Minister for Health Leo Varadkar has said trolley numbers today are at a seven-year low, comparing like with like.

Speaking on his way into the meeting of the Emergency Department Task Force, he said it was still a chronic problem in seven of around 27 emergency departments.

Mr Varadkar said the problem was about more than extra staff and beds and would need a concerted effort over a number of months.

Liam Doran, General Secretary of the Irish Nurses and Midwives Organisation, has been appointed co-chair of the task force.

He said extra nurses and beds were needed, not high level strategies.

He warned that planned industrial action by nurses could escalate, if the problem was not solved.

Nurses from the INMO and SIPTU held a protest outside Leinster House this afternoon to highlight overcrowding problems at emergency departments.

The demonstration heard that the spectre of people on trolleys had to stop and was unacceptable.
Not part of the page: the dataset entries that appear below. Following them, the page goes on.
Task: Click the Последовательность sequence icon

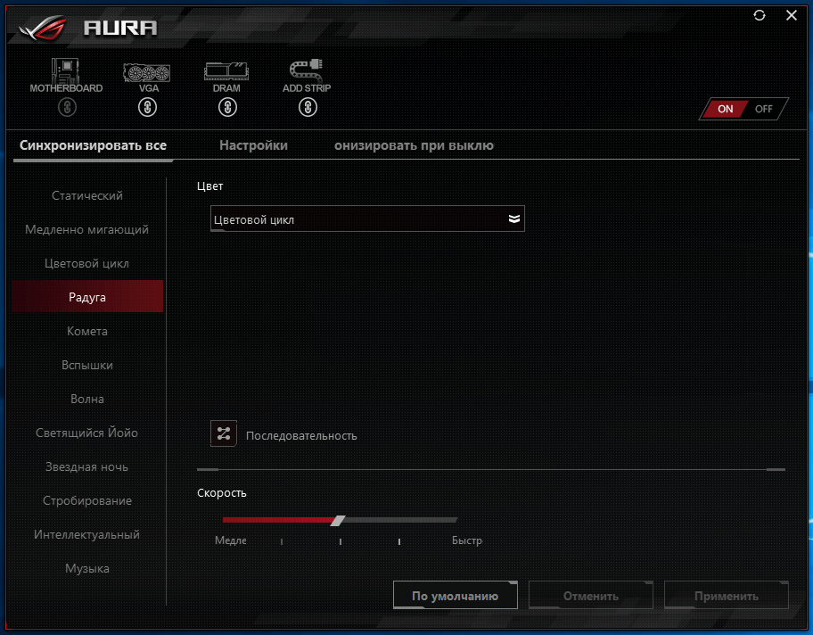Action: point(223,434)
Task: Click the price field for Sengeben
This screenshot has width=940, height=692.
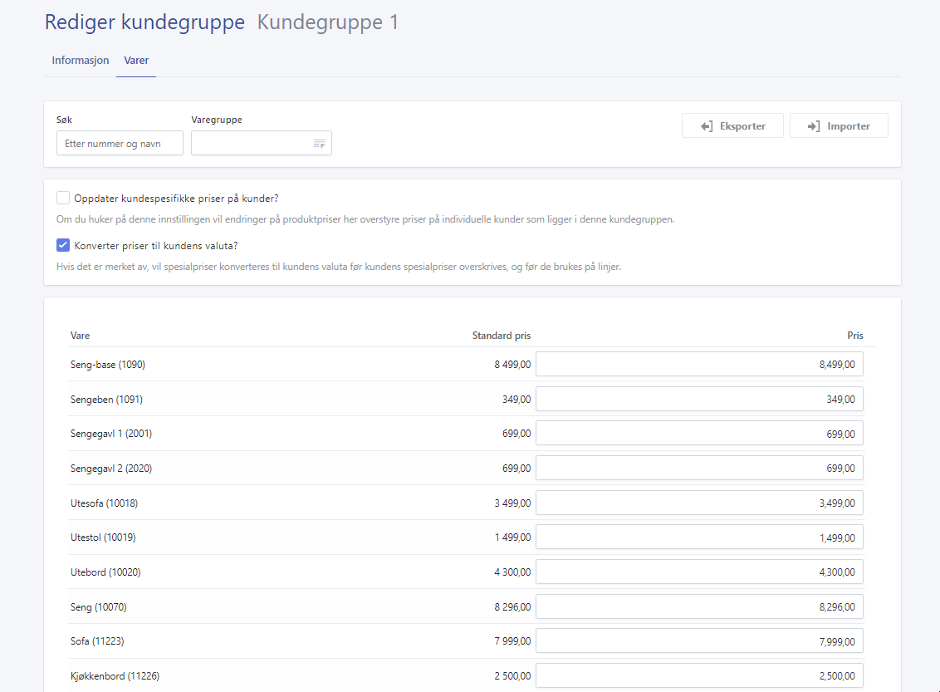Action: (700, 399)
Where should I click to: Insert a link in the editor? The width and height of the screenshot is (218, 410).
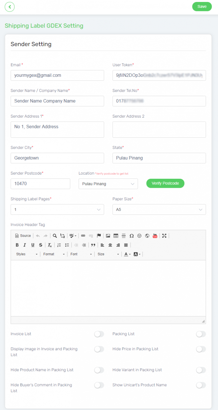click(83, 235)
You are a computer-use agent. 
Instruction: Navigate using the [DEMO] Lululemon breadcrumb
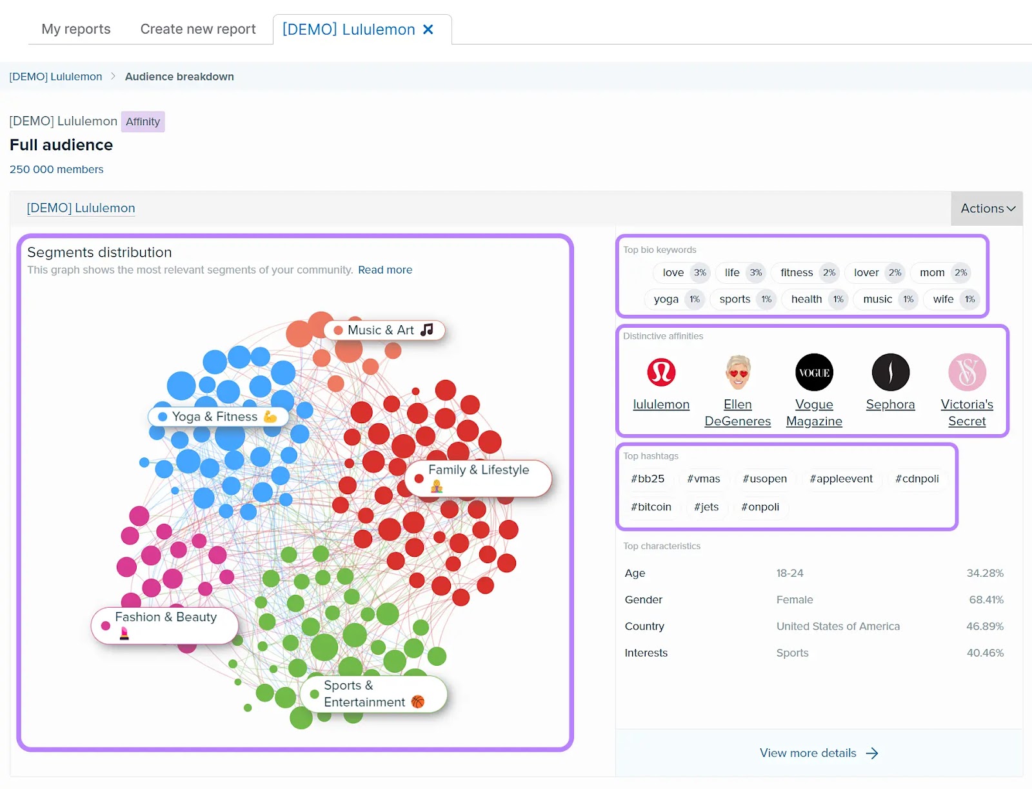pyautogui.click(x=55, y=76)
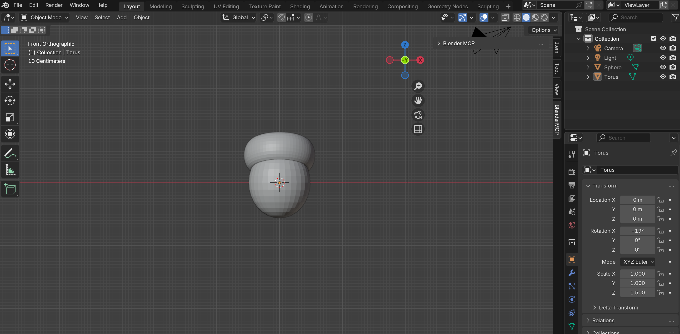Open the Render menu

54,5
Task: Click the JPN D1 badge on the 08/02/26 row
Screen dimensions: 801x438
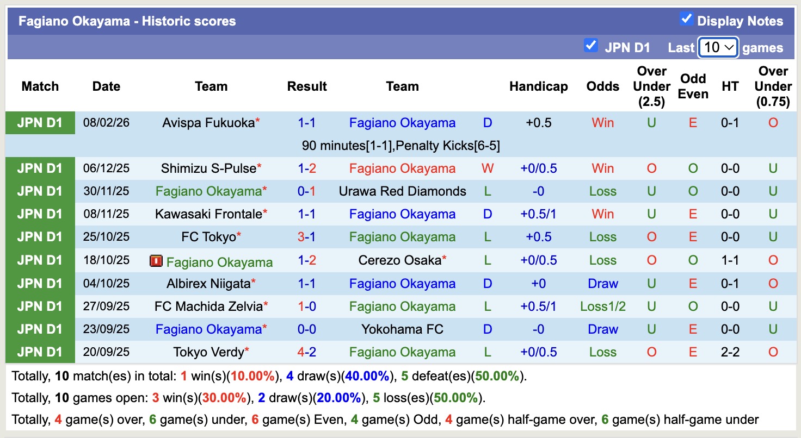Action: point(40,123)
The protest came as the latest figures from the INMO show that there are 359 patients waiting for a bed today.

The hospitals worst affected are Beaumont in Dublin with 35 patients waiting, University Hospital Limerick with 34 and Our Lady of Lourdes in Drogheda with 28.

Meanwhile, INMO members at Naas General Hospital have voted by 97% for a work-to-rule beginning on 4 February.

The action is being taken due to overcrowding at the hospital.

Nurses say that trolley figures in Naas increased by 61% in 2014 compared with 2013.

The vote at Naas follows similar ballots at a number of hospitals around the country.

INMO members at Limerick University Hospital, Ennis, Nenagh and Croom yesterday voted for action on 3 February because of overcrowding.